The amount of biosequence data being produced each year is growing exponentially. Extracting useful information from this massive amount of data efficiently is becoming an increasingly difficult task. The databases of genomic DNA and protein sequences are an essential resource for modern molecular biology. This is where a computational search of these databases can show that a DNA sequence acquired in the lab is similar to other sequences of a known biological function, revealing both its role in the cell and its history over evolutionary time. A decade of improvement in DNA sequencing technology has driven exponential growth of biosequence databases such as NCBI GenBank, which has doubled in size every twelve (12) to sixteen (16) months for the last decade and now stands at over forty-five (45) billion characters. These technological gains have also generated more novel sequences, including entire mammalian genomes, which keep search engines very busy.
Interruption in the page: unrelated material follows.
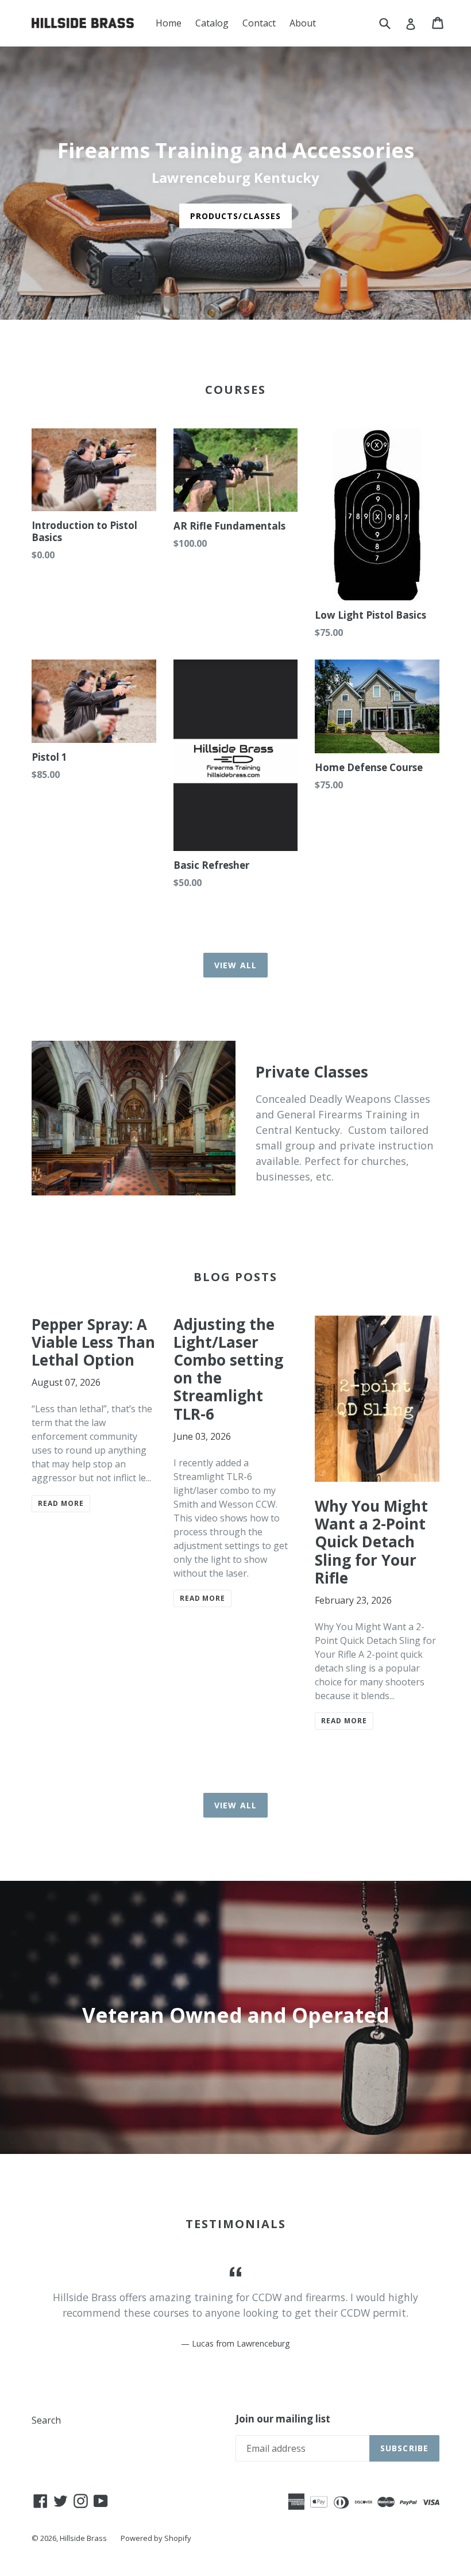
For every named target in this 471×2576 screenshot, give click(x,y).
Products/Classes (235, 215)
Examples of this type of searching can be found in a paper entitled Biosequence Similarity Search On The Mercury System, P. Krishnamurthy, J. Buhler, R. D. Chamberlain, M. A. Franklin, K. Gyang, and J. Lancaster, In Proceedings of the 15th IEEE International Conference on Application-Specific Systems, Architectures, and Processors (ASAP04), Sep. 2004, Pages 365-375 (2004). Another example is a paper entitled: NCBI BLASTN STAGE 1 IN RECONFIGURABLE HARDWARE, by Kwame Gyang, Department of Computer Science and Engineering, Washington University, Aug. 2004, Technical Report WUCSE-2005-30. Another example is a paper entitled “BLASTN Redundancy Filter in Reprogrammable Hardware”, by C. Behrens, J. Lancaster, and B. Wun, Department of Computer Science and Engineering, Washington University, Final Project Submission, Fall 2003. These papers are each incorporated by reference, in their entirety.
There is a growing need for a fast and cost effective mechanism for extracting useful information from biosequence data.